ECLI:NL:RBOVE:2014:6236

Rechtbank Overijssel

Datum uitspraak
26 november 2014
Publicatiedatum
26 november 2014
Zaaknummer
C/08/139664 / HA ZA 13-232
Instantie
Rechtbank Overijssel
Type
Uitspraak
Rechtsgebied
Civiel recht
Procedures
  • Eerste aanleg - meervoudig
Vindplaatsen
  • Rechtspraak.nl
AI samenvatting door LexboostAutomatisch gegenereerd

Bodemprocedure gemeente Raalte over asbest en stortgat bij boerderij

In deze bodemprocedure heeft de gemeente Raalte een rechtszaak aangespannen tegen een voormalige eigenaar van een boerderij, met betrekking tot een stortgat dat asbest en afval bevatte. De gemeente vorderde dat de gedaagde, een oud-wethouder, aansprakelijk werd gesteld voor de opruimkosten van het stortgat, die oplopen tot meer dan 200.000 euro. De rechtbank heeft op 26 november 2014 geoordeeld dat de gemeente niet heeft kunnen bewijzen dat de gedaagde op de hoogte was van het bestaan van het stortgat ten tijde van de verkoop van de boerderij.

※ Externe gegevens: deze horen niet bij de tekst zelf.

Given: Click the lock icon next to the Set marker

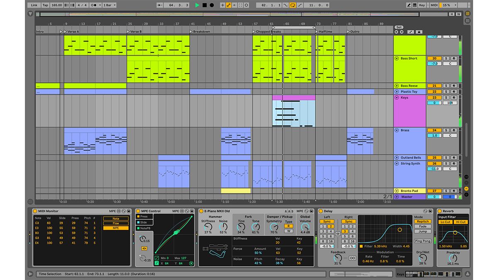Looking at the screenshot, I should [419, 32].
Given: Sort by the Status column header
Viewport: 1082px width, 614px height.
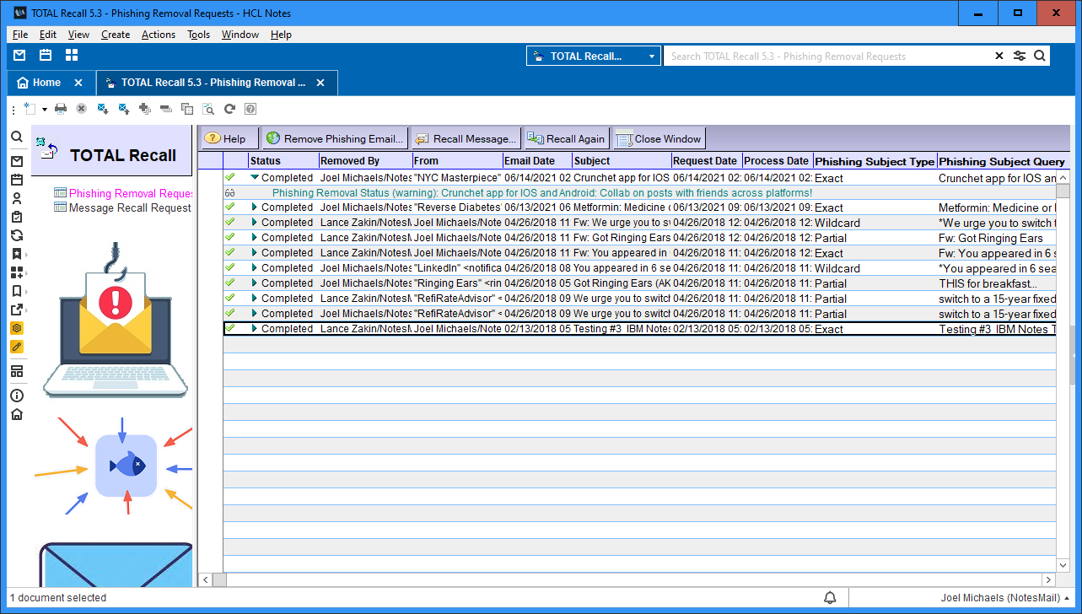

De rechtbank heeft vastgesteld dat de gedaagde op het moment van sluiting van het stortgat tussen de 2 en 6 jaar oud was en dat er onvoldoende bewijs was dat hij zich het stortgat kon herinneren of dat hij op de hoogte was van het bestaan ervan. De getuigenverklaringen die door de gemeente zijn ingediend, waren niet overtuigend genoeg om aan te tonen dat de gedaagde wist of had kunnen weten van het stortgat. De rechtbank heeft de vordering van de gemeente afgewezen en de gemeente veroordeeld in de proceskosten van de gedaagde, die zijn begroot op € 10.744,00. Dit vonnis is openbaar uitgesproken door de rechtbank Overijssel, zittingsplaats Zwolle, en is een belangrijke uitspraak in het civiele recht met betrekking tot aansprakelijkheid en mededelingsplicht bij de verkoop van onroerend goed.

Uitspraak

vonnis

RECHTBANK OVERIJSSEL

Team kanton en handelsrecht
Zittingsplaats Zwolle
zaaknummer / rolnummer: C/08/139664 / HA ZA 13-232
Vonnis van 26 november 2014
in de zaak van
de publiekrechtelijke rechtspersoon
GEMEENTE RAALTE,
zetelende te Raalte,
eiseres,
advocaat mr. W.E.M. Klostermann te Zwolle,
tegen
[gedaagde],
wonende te [woonplaats],
gedaagde,
advocaat mr. J.T.A.M. van Mierlo te Zwolle.
Partijen zullen hierna de gemeente en [gedaagde] genoemd worden.

1.De procedure

1.1.
Het verloop van de procedure blijkt uit:
  • het tussenvonnis van 15 januari 2014
  • het proces-verbaal van getuigenverhoor van 7 april 2014
  • het proces-verbaal van tegenverhoor van 3 juli 2014
  • de conclusie na enquête
  • de antwoordconclusie na enquête.
1.2.
Ten slotte is vonnis bepaald.

2.De verdere beoordeling

2.1.
Bij tussenvonnis van 15 januari 2014 heeft de rechtbank de gemeente opgedragen te bewijzen dat [gedaagde] ten tijde van de verkoop van de onroerende zaak (gelegen aan de [adres] te Raalte) van het bestaan van het stortgat wist of had kunnen weten.
2.2.
De gemeente heeft in het kader van de bewijslevering een viertal getuigen opgeroepen en laten horen, te weten:
  • de heer [getuige 1],
  • de heer [getuige 2],
  • de heer [getuige 3] en
  • de heer [getuige 4].
2.3.
[gedaagde] heeft in contra-enquête een drietal getuigen opgeroepen en laten horen, te weten:
  • de heer [getuige 5],
  • de heer [getuige 6] en
  • de heer [getuige 7].
2.4.
Naar aanleiding van de getuigenverhoren concludeert de gemeente dat zij in het aan haar opgedragen bewijs is geslaagd en wel op twee gronden. Allereerst volgt uit de getuigenverklaringen dat ten tijde van de aankoop van de onroerende zaak door de gemeente bij diverse mensen bekend was dat er bij [gedaagde] een stortgat was en dat onder die omstandigheden ervan uit dient te worden gegaan dat [gedaagde] dat zelf ook heeft geweten althans heeft kunnen en moeten weten. Daarnaast staat, aldus de gemeente, op basis van de getuigenverklaringen vast dat twee reststukken PVC-buis, afkomstig van diep uit het stortgat, daarin terecht zijn gekomen toen [gedaagde] al volwassen was en bij het bedrijf betrokken was.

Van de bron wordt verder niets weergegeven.